The technology is simple enough. It definitely creates more infrastructure to maintain, but simple enough. Every restaurant and shop could have a validation machine. Customer remembers to ask them to validate the ticket received on garage entry. On exit, it waives the fee, or discounts it, or waives a few hours, whatever.
Operationally, that's a lot of machines to spread around, to places that don't really care about them. Along with rules and enforcement about how those places use the machines. Otherwise, it's not long before one of them just puts it out it in the open for self service. Or, there's just one out in the open instead of at each establishment. Now that it's self service, it's easy for anyone to use, even if they don't buy something. Even buying something, how much is enough? If you buy a sundae and nothing else, is that good for 12 hours of parking then? Do you need to spend a certain amount of money first before you can validate? All these little things start to add up. They are easily worked around to get cheaper parking while at the same time making the desired customers mad instead.
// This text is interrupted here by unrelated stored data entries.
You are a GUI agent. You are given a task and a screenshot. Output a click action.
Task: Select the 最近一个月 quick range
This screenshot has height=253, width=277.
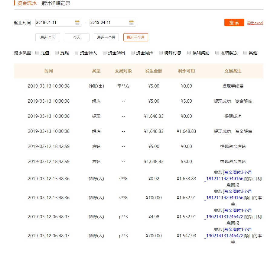[106, 37]
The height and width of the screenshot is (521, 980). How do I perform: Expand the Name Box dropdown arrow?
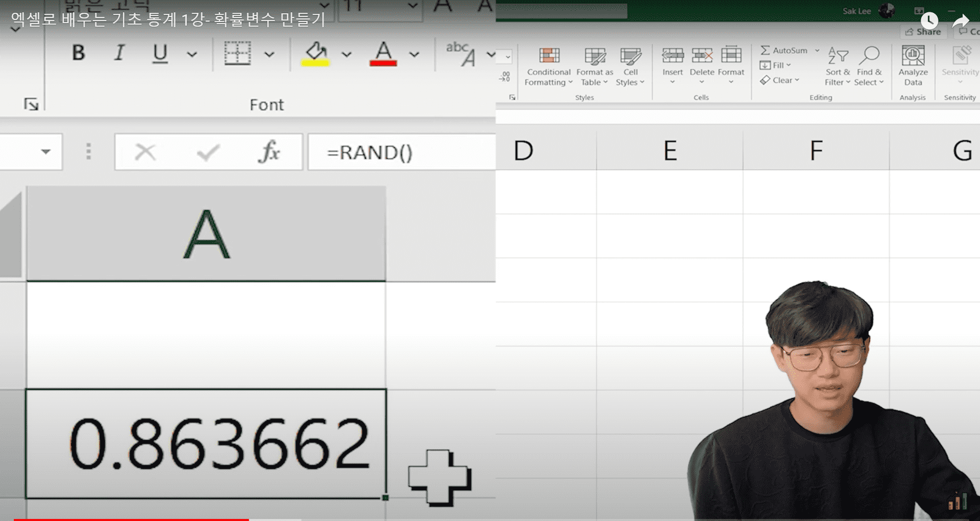point(46,152)
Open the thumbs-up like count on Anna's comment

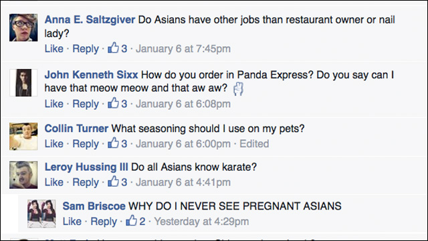tap(118, 48)
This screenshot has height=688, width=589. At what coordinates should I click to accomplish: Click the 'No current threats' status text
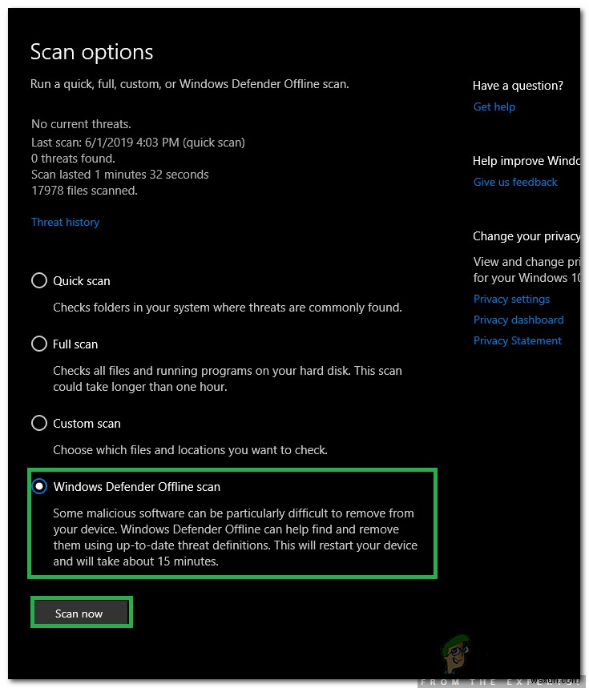pos(81,124)
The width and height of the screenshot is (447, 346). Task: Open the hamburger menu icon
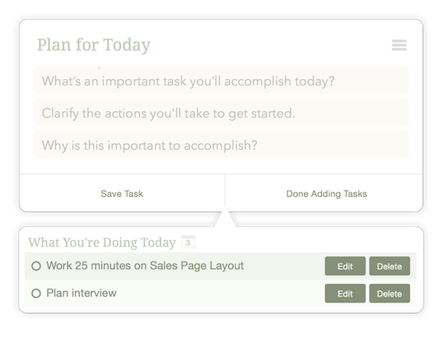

This is really the entire question. Is DS designed and used to support "mostly resort guests and a few locals/off site guests" or is it "mostly locals/off site guests and a few resort guests"? Which of those groups spends more money at DS and supports the entire ecosystem there?
If it's the first scenario, charge away for parking and discourage locals/off site guests.
But, I suspect that resort guests alone cannot keep DS profitable, that it's the second scenario. Where locals/off site guests are the primary DS customers, drawing them in and it's not primarily onsite resort guests keeping DS profitable. This model suggests that parking should be free to entice more use. Free and easy to use, draw people in, primarily competing with other outside establishments and not with in park/resort ones.